A: There's no other way than expanding everything out and perform the regrouping manually.
Alternative approach:
If you think the algebraic approach is hard to do, you can try to develop a combinatorial proof.
Think about what would be the outcome of $\dbinom{n}{k_1, k_2, k_3}$ in a concrete scenario, as can be seen in @Jean Merie's answer. Then show that the outcome of this process is the actually the same as the combined outcomes of the other three.
Below is an example if you want to see how that works.

 Suppose we are trying to put $n$ items in order, among which $k_1$ items are of type a, $k_2$ of type b, and $k_3$ of type c, we can do it in two different methods.

 (i) First, pick $k_1$ spots for the items of type a.
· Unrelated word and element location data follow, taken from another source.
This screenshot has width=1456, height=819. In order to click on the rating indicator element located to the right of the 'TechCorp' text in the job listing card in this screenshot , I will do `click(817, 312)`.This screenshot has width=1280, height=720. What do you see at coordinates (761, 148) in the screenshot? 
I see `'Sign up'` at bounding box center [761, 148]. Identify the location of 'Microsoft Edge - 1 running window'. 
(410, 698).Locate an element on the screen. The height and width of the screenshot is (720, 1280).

Then pick $k_2$ and $k_3$ remaining spots for items of type b and c, respectively. There are $\dbinom{n}{k_1, k_2, k_3}$ ways to do it.
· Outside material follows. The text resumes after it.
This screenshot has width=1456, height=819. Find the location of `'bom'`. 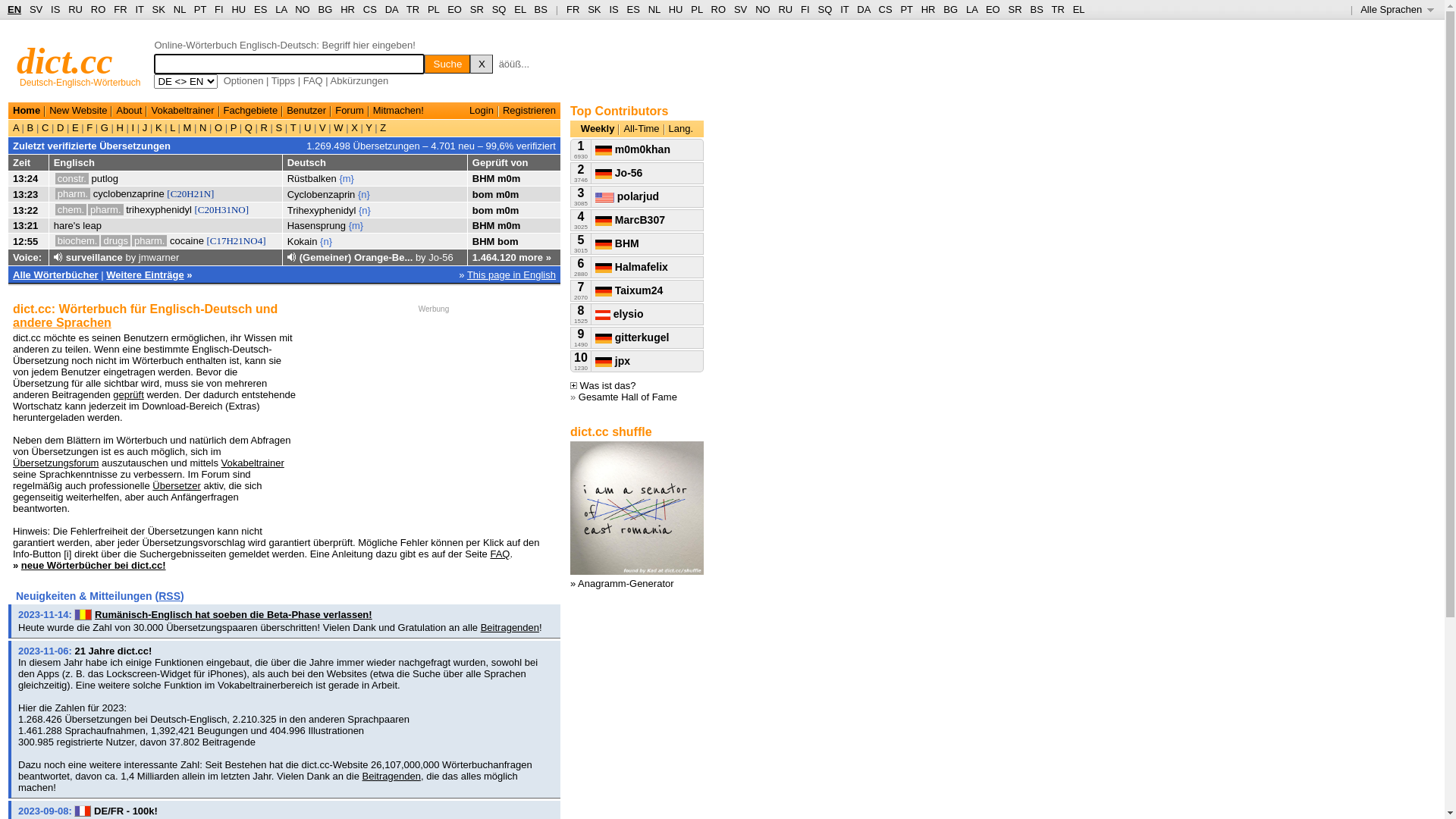

'bom' is located at coordinates (482, 210).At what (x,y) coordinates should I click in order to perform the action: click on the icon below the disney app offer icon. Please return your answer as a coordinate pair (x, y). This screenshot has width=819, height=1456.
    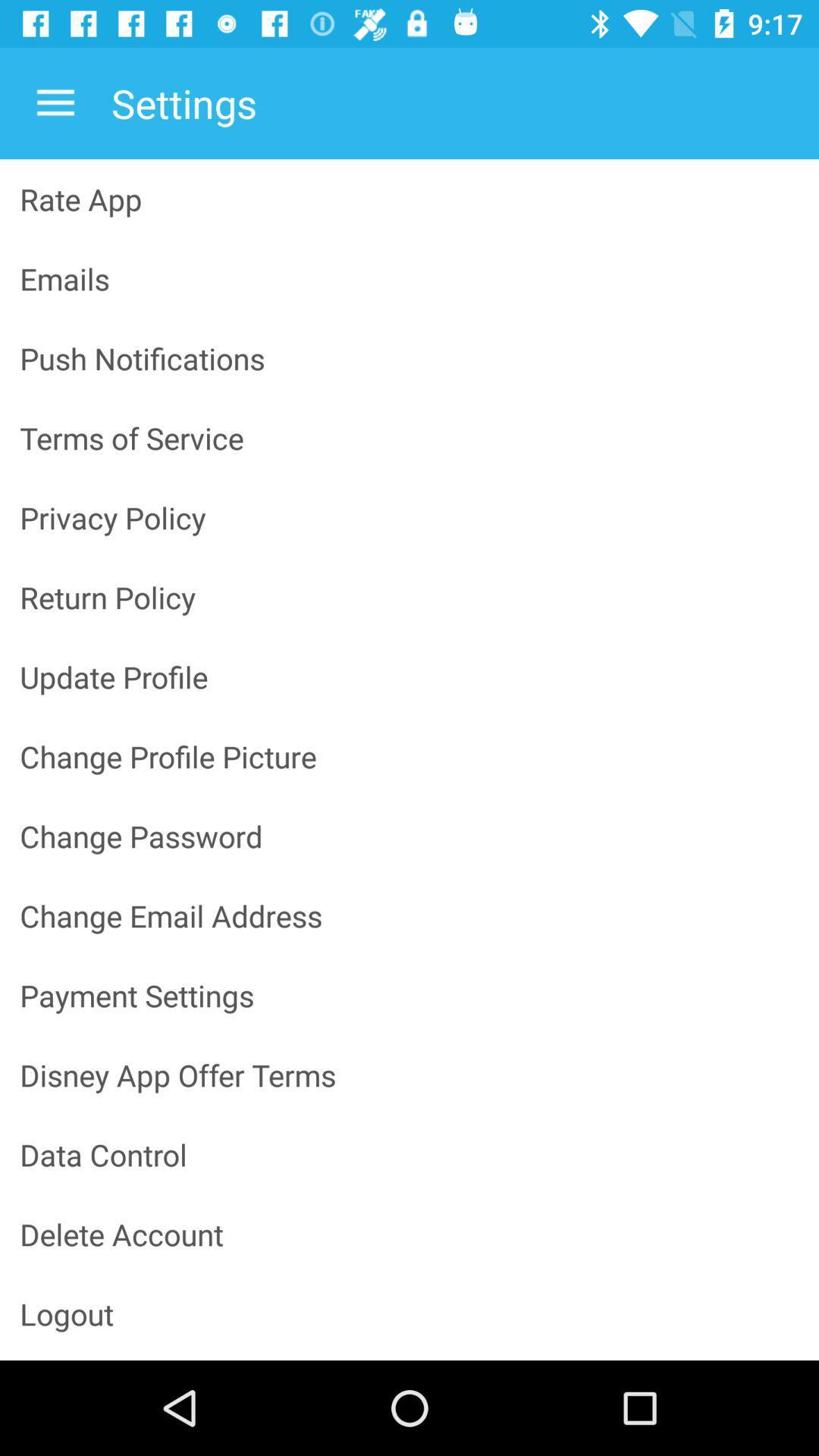
    Looking at the image, I should click on (410, 1153).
 (ii) We can also achieve the same result by picking an item to be the first in the list, and then ordering the rest $n-1$ items. If the first item we picked is of type a, then there are $\dbinom{n-1}{k_1-1, k_2, k_3}$ ways to order the remaining items. Similarly, for type b, there are $\dbinom{n-1}{k_1, k_2-1, k_3}$ ways, and for type c, $\dbinom{n-1}{k_1, k_2, k_3-1}$ ways. Note that since we are dividing the entire process into 3 cases, the total number of ways is just the sum.
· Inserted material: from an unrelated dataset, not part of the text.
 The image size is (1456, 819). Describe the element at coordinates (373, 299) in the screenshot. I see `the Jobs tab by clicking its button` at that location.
 Since both methods yield to the same outcome, the number of ways must be equal (i.e. they are counting the same thing). Therefore $$ \dbinom{n}{k_1, k_2, k_3} = \dbinom{n-1}{k_1-1, k_2, k_3} + \dbinom{n-1}{k_1, k_2-1, k_3} + \dbinom{n-1}{k_1, k_2, k_3-1} $$

A: There is also a geometric proof.
Binomial coefficients can be understood as the number of paths from the upper left cell of an infinite table to any given cell (moving only right or down at each step). If you write this number into each cell, you get a skew version of Pascal's triangle. The recurrence relation then encodes the simple observation that the number of paths to a cell is the sum of paths coming in from the left and of those coming in from the top (left and top neighbor cell).
This visualization readily generalizes to higher dimension. For trinomial coefficients, you are looking at a three-dimensional table, and the coefficient in each cell is the sum of the coefficients in the three neighboring cells to the left, top and back (the directions leading back to the origin).